HSBC Bank Canada recorded net income of $41 million for its latest quarter. That’s down from $51 million for the second quarter of 2001, a decrease of 19.6%.

The decrease is largely the result of a one-off restructuring cost of $28 million due the withdrawal from institutional equity sales, trading and research activities, said Martin Glynn, president and CEO, in a news release. “The decision to withdraw from institutional equities sales, trading and research activities was a difficult one, but we believe that it was necessary. We must ensure that we continue to operate in businesses that are profitable or strategically relevant to our North American and international operations.”

“The expansion of our wealth management business is a core component of HSBC’s overall growth strategy for Canada. As we continue to implement this strategy, I am confident that we will be successful in maintaining our reputation for outstanding customer service.”

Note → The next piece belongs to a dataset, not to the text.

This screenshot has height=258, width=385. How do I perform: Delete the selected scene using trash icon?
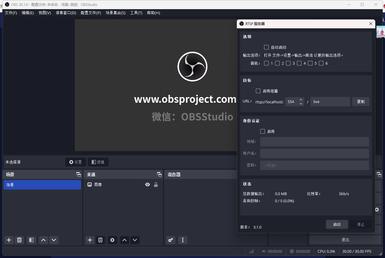pyautogui.click(x=20, y=240)
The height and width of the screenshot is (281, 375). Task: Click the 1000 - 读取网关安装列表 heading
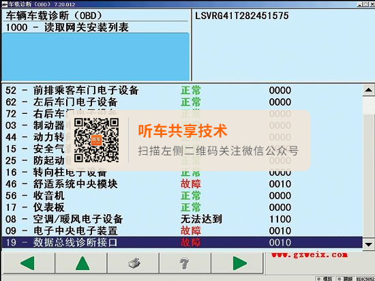pyautogui.click(x=68, y=27)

Net interest income for the second quarter of 2002 was $213 million, an increase of $27 million over the second quarter of 2001. The increase in net interest income in the first half of 2002 was driven primarily by growth residential mortgages as the low interest rate environment had a positive impact on the housing market across Canada. The net interest margin widened to 2.86% for the half, compared with 2.67% for the similar period in 2001.

Non-interest expenses were $205 million in the quarter, compared to $172 million in the second quarter of 2001. Salaries and employee benefits were lower due primarily to lower performance-based compensation. Other non-interest expenses, excluding restructuring costs, were higher primarily due to a one-off operating loss.

The provision for credit losses was $43 million in the quarter, compared to $25 million in the second quarter of 2001. The higher provision level in the second quarter of this year related to an exposure in the telecommunications sector. The allowance for credit losses was in excess of impaired loans by $12 million.

Funds under management were $11 billion, compared to $11.1 billion at March 31 and $10 billion at the end of June 2001. Net new funds invested by customers during the second quarter of 2002 offset the fall in the equity markets over the same period. Including custody and administration balances, total assets under administration were $15.4 billion, an increase of $2 billion over 31 March 2002. This increase was attributed to HSBC Securities (Canada) Inc. assuming carrying broker activities for Merrill Lynch HSBC Canada Inc. in the second quarter of 2002.